* _Supplied entries_:
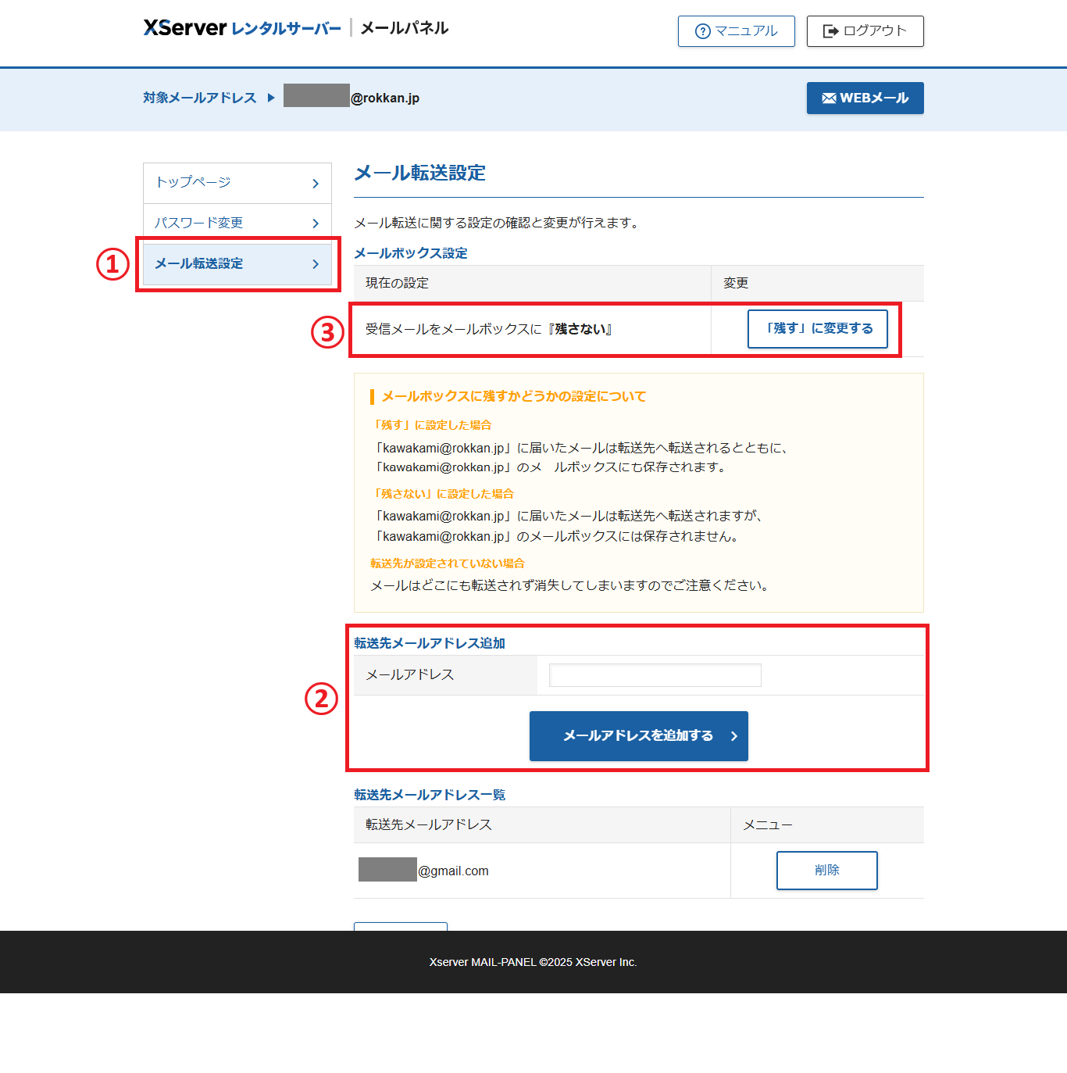
Task: Click the logout icon in ログアウト button
Action: (x=830, y=31)
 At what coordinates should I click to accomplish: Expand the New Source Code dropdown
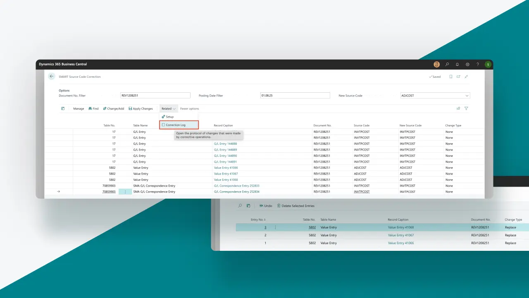pos(467,96)
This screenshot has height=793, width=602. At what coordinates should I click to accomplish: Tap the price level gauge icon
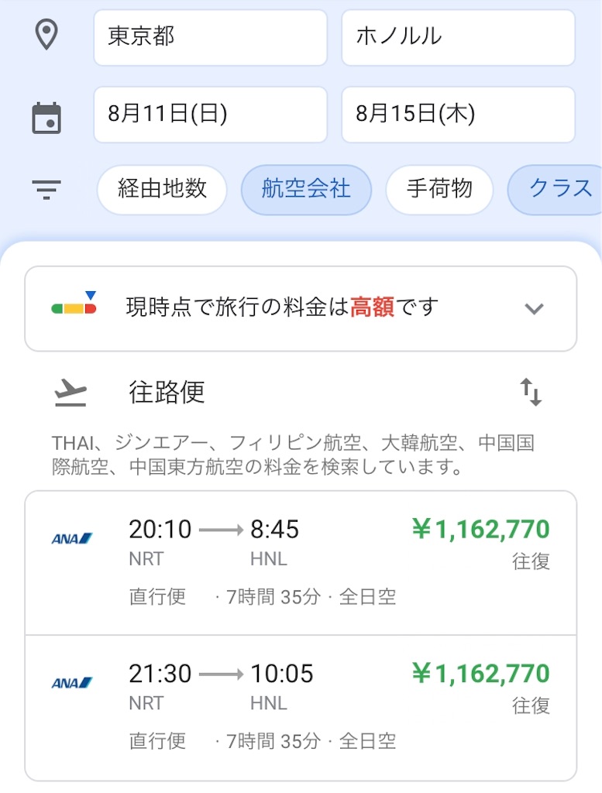74,304
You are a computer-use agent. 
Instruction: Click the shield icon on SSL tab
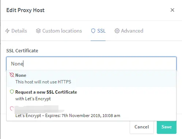point(93,31)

* _Problem to work on_: Write out, please, the lines of the listing above from the one with "You are a computer-use agent." through the very last, exactly as given and with no pictures.

* _Task response_:
You are a computer-use agent. 
Instruction: Click the shield icon on SSL tab
point(93,31)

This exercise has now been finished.